[Records from a data collection]
===

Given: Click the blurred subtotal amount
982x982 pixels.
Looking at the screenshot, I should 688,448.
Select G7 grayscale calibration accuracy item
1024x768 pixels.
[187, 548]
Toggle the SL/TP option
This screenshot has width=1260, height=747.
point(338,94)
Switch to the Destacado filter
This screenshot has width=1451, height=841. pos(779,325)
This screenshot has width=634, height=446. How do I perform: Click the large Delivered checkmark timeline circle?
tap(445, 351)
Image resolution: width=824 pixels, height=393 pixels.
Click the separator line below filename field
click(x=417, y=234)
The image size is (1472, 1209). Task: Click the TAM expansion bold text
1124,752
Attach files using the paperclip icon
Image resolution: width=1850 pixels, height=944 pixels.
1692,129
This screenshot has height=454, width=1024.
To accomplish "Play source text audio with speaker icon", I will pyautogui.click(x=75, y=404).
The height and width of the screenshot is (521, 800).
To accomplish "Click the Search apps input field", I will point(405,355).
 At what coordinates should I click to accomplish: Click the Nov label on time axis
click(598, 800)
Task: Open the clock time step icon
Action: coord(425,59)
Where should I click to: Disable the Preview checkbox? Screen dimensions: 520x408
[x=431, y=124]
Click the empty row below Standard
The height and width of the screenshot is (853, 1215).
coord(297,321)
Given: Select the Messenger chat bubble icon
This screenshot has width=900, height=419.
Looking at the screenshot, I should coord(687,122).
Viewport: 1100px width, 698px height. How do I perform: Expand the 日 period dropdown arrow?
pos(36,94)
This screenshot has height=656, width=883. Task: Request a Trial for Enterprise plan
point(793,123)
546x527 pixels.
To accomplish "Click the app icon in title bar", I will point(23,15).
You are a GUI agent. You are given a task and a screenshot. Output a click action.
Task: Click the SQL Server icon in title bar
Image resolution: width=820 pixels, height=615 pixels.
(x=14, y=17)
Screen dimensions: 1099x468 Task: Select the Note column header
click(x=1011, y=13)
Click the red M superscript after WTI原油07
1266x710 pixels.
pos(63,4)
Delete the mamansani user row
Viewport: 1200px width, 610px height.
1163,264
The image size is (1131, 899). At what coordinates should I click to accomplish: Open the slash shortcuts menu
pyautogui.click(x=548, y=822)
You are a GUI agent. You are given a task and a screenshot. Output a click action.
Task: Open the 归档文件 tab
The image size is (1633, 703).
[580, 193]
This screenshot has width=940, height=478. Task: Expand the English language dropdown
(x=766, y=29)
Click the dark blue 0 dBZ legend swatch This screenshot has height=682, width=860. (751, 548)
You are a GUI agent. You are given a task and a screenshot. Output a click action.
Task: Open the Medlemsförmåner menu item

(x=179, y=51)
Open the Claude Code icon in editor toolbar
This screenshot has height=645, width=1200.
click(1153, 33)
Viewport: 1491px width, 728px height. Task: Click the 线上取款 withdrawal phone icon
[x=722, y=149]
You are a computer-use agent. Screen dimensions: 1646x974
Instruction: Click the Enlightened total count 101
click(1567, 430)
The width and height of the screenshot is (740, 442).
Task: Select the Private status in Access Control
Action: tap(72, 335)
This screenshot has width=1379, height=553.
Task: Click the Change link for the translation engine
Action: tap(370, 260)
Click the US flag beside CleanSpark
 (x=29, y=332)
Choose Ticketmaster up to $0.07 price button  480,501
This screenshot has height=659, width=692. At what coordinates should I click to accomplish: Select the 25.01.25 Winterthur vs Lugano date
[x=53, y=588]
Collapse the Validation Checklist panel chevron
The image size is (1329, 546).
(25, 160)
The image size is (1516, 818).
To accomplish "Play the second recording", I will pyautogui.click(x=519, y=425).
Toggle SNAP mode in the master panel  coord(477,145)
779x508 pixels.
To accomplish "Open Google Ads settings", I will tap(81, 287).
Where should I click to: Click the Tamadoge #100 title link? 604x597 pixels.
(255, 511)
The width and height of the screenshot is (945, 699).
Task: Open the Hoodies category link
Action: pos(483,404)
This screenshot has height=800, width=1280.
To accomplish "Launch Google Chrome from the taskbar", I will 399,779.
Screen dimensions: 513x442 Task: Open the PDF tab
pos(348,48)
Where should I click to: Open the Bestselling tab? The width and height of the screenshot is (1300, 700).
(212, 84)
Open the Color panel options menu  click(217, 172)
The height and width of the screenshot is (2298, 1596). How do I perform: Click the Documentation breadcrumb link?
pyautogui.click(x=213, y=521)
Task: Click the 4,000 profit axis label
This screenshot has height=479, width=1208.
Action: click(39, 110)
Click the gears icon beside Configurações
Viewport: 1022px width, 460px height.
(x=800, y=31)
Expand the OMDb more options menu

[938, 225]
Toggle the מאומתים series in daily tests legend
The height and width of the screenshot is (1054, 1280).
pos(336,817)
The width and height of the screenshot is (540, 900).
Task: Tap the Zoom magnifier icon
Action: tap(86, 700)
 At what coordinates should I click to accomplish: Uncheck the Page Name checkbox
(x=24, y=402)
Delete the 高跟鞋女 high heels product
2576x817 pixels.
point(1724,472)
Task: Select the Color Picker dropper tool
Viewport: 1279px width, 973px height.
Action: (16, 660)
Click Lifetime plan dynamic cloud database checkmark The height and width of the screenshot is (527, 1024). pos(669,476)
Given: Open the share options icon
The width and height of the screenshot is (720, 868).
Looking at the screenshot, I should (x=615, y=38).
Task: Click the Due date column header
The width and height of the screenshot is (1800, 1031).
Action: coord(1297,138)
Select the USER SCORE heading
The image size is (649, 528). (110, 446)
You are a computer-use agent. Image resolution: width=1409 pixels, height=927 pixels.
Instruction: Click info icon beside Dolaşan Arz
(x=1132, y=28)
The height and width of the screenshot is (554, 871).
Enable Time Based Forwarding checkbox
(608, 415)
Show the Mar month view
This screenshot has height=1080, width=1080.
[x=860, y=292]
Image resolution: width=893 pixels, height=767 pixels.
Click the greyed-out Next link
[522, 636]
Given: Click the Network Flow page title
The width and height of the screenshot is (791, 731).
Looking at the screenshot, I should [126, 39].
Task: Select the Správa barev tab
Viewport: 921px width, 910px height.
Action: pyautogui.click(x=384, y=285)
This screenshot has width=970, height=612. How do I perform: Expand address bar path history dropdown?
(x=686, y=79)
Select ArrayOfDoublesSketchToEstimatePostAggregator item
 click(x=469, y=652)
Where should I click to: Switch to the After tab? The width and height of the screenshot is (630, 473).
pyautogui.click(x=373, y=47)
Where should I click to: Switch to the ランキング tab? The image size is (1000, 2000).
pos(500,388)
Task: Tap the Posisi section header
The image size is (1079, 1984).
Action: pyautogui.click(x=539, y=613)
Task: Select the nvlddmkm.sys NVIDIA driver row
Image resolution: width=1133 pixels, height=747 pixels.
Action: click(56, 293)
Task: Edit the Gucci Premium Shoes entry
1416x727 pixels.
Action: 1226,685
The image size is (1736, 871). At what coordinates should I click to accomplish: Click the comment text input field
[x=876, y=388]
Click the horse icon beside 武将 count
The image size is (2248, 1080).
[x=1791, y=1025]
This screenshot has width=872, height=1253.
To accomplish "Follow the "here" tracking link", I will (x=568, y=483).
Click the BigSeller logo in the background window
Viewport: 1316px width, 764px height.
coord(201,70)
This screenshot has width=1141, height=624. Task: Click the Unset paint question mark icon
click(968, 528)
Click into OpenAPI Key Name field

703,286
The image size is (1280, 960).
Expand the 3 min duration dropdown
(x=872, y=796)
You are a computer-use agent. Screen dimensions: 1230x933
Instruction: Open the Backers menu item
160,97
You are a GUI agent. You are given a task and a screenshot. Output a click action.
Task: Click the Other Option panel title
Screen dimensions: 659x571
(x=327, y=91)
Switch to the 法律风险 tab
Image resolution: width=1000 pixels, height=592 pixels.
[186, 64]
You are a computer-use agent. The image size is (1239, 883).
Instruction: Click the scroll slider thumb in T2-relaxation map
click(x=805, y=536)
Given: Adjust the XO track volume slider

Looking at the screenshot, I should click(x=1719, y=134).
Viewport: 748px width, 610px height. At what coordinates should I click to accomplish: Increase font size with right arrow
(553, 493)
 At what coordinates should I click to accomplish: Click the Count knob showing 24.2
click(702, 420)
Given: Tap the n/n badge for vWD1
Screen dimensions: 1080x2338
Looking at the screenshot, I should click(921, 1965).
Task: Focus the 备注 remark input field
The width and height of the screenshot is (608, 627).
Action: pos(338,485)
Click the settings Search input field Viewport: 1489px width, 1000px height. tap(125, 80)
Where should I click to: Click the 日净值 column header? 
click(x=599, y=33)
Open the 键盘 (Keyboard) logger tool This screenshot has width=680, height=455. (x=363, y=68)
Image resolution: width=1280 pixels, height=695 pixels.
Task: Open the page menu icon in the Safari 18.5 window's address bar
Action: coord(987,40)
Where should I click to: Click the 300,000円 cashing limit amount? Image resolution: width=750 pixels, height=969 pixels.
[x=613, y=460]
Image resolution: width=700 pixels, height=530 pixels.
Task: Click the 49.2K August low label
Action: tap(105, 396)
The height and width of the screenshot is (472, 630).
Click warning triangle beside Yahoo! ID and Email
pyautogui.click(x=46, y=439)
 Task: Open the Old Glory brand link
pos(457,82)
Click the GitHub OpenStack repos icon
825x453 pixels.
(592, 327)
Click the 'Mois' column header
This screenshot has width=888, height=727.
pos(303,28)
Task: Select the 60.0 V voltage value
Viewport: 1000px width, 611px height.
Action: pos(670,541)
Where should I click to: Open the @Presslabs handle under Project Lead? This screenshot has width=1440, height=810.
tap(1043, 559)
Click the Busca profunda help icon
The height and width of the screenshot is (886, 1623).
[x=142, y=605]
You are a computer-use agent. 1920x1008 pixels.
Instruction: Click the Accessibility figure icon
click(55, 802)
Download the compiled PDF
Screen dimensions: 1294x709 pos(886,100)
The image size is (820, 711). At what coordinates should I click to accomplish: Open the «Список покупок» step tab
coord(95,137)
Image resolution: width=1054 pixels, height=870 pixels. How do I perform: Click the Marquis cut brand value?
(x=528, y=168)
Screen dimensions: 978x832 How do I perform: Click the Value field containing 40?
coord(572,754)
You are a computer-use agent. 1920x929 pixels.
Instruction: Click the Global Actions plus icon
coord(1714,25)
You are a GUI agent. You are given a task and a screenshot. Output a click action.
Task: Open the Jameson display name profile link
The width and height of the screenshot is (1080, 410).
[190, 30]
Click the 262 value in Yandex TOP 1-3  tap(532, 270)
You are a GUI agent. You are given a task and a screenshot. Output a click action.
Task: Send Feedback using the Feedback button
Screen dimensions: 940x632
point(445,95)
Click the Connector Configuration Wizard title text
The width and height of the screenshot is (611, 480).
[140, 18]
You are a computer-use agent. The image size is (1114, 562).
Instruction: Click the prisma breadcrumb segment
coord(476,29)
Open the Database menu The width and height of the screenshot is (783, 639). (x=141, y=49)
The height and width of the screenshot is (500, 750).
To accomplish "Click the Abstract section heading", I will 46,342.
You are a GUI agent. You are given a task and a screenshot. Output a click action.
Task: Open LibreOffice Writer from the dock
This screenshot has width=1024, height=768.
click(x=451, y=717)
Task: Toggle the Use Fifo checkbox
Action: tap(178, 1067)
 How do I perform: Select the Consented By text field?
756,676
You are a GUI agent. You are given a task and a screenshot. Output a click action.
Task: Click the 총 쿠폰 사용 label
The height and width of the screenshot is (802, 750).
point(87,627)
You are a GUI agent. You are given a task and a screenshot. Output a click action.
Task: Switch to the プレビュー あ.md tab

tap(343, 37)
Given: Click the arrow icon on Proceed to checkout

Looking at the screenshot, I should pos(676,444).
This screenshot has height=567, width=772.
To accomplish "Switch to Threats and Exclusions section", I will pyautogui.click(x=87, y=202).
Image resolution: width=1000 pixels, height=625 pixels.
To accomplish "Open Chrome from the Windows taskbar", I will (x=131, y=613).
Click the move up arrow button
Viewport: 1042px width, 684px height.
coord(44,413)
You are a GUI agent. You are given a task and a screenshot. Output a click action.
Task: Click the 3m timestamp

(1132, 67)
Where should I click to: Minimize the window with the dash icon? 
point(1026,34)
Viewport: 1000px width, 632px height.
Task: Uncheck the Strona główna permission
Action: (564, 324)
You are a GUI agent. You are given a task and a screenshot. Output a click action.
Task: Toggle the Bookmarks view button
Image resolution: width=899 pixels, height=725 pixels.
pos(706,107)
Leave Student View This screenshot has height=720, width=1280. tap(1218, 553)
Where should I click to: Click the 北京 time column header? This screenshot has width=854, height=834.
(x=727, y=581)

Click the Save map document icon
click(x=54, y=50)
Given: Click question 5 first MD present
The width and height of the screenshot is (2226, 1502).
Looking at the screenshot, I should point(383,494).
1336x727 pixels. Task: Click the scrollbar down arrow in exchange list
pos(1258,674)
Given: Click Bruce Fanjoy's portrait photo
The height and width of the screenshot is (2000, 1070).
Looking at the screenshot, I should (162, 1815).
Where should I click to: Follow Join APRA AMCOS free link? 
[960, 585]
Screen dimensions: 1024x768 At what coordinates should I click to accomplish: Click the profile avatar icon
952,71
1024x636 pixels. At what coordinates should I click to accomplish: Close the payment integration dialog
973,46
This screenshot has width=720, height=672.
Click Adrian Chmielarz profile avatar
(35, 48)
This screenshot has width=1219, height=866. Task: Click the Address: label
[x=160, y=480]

===

▸ **PROBLEM TO WORK ON**: Of the lines above, output exactly those from the line bearing "Click warning triangle" through the line bearing "You are a computer-use agent. 1920x1008", inclusive.

▸ **COMPLETED EXERCISE**:
Click warning triangle beside Yahoo! ID and Email
pyautogui.click(x=46, y=439)
 Task: Open the Old Glory brand link
pos(457,82)
Click the GitHub OpenStack repos icon
825x453 pixels.
(592, 327)
Click the 'Mois' column header
This screenshot has width=888, height=727.
pos(303,28)
Task: Select the 60.0 V voltage value
Viewport: 1000px width, 611px height.
Action: pos(670,541)
Where should I click to: Open the @Presslabs handle under Project Lead? This screenshot has width=1440, height=810.
tap(1043, 559)
Click the Busca profunda help icon
The height and width of the screenshot is (886, 1623).
[x=142, y=605]
You are a computer-use agent. 1920x1008 pixels.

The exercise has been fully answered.